Saved entries:

________________________________________

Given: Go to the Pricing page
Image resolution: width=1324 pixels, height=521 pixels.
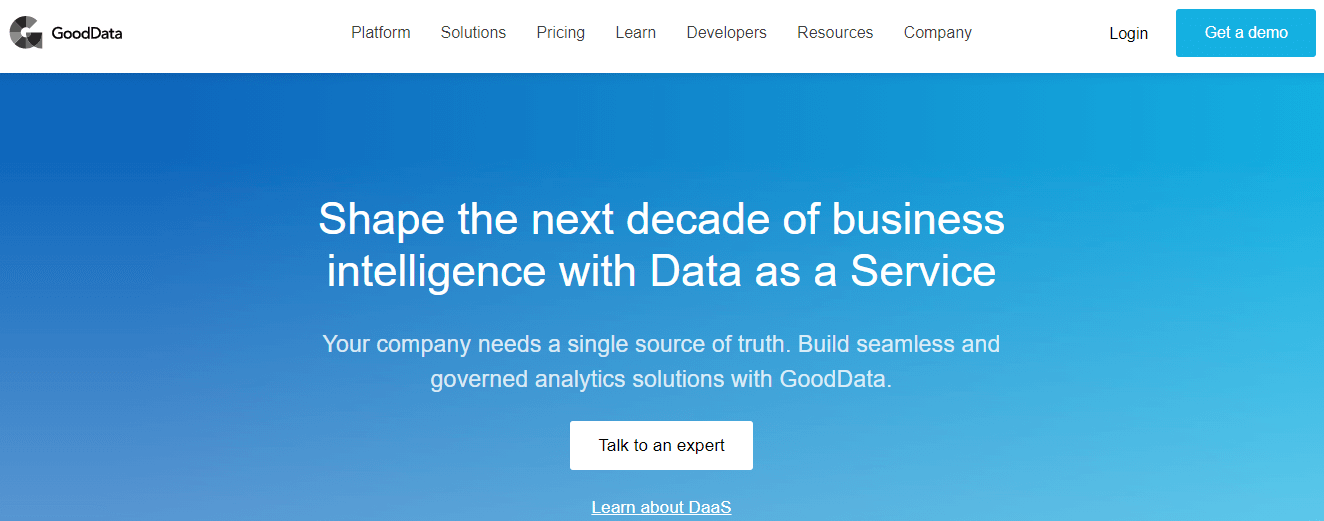Looking at the screenshot, I should 561,33.
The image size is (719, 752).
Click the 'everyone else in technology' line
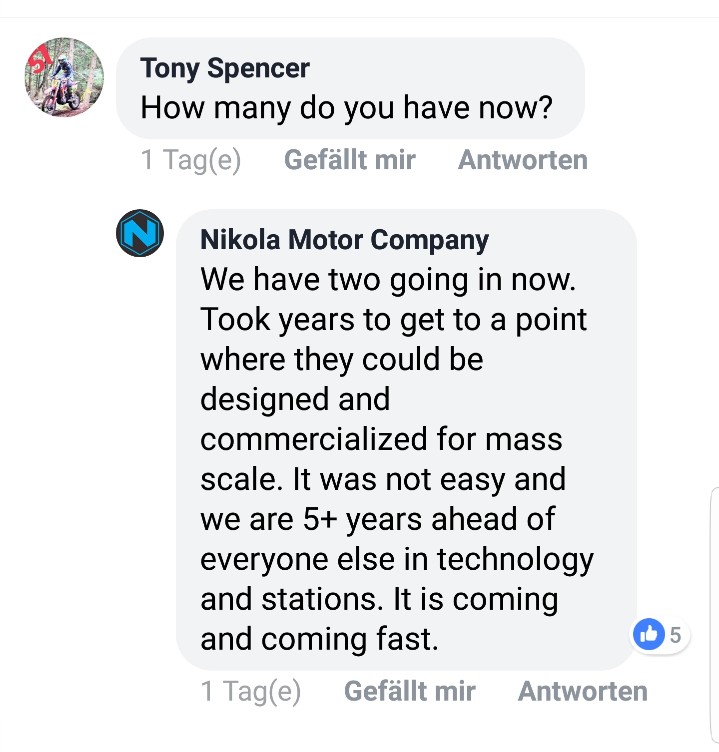coord(397,559)
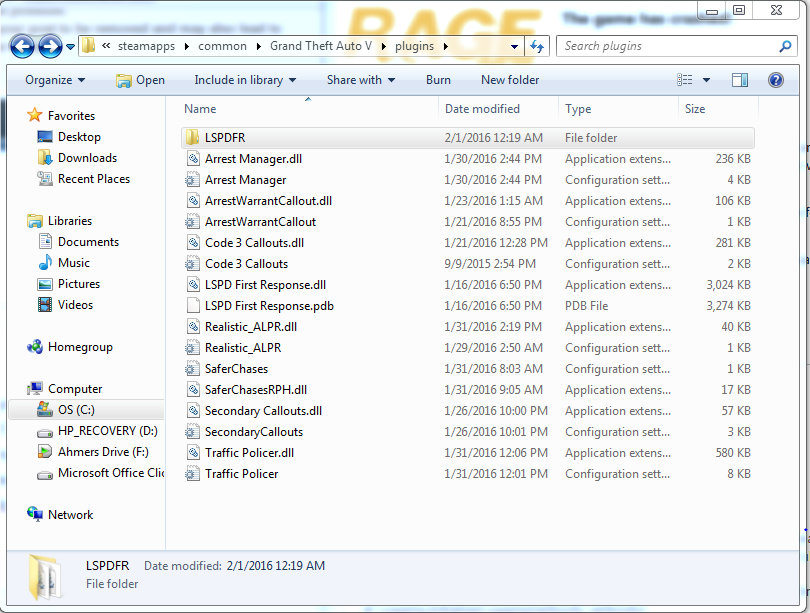Sort by the Date modified column header
This screenshot has height=613, width=810.
482,109
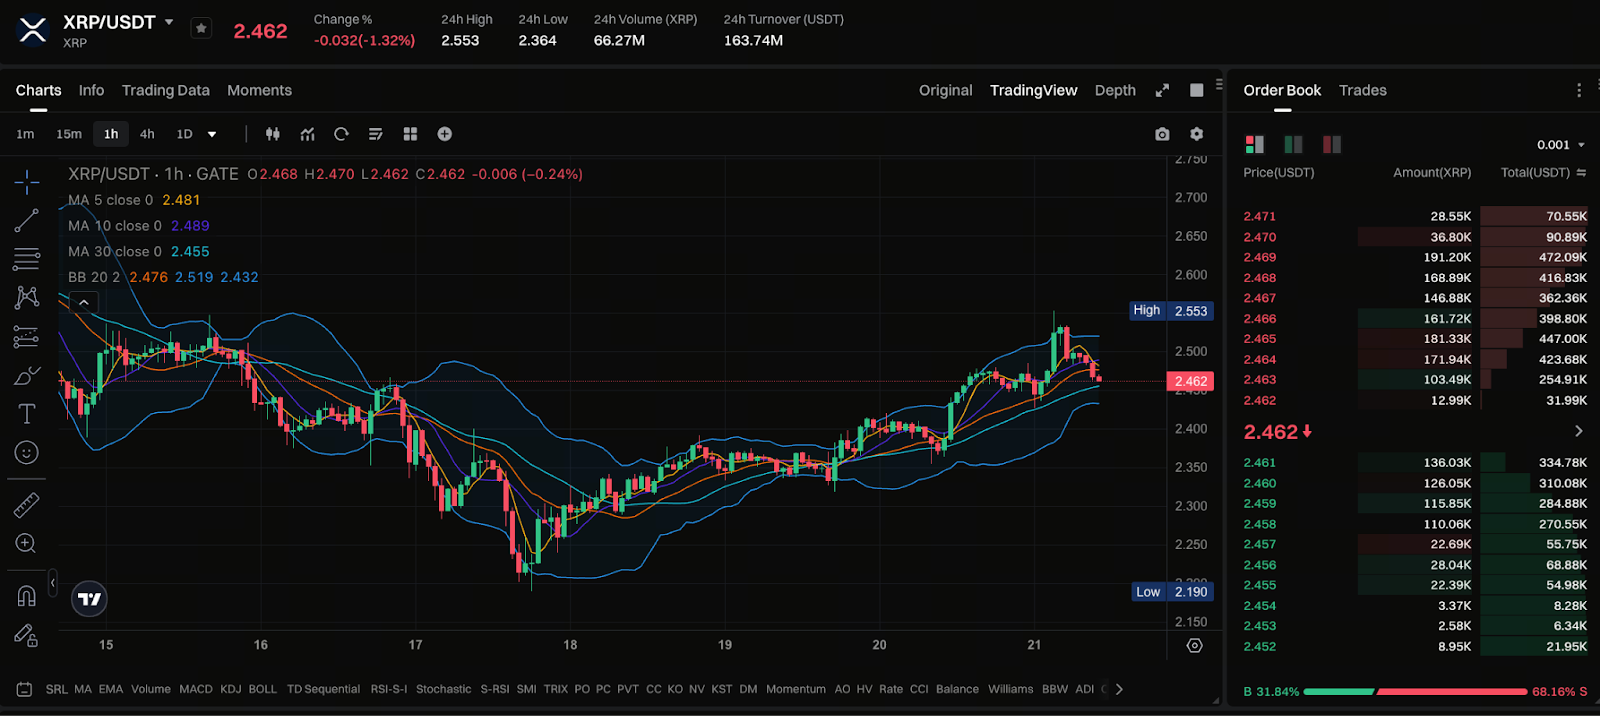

________________________________________

Task item: Set down every entry above exactly as written. Leave out all pictures.

Task solution:
Given: Go to the Pricing page
Image resolution: width=1324 pixels, height=521 pixels.
Looking at the screenshot, I should 561,33.
The image size is (719, 752).
Click the 'everyone else in technology' line
coord(397,559)
Sort by the Date modified column header
This screenshot has height=613, width=810.
482,109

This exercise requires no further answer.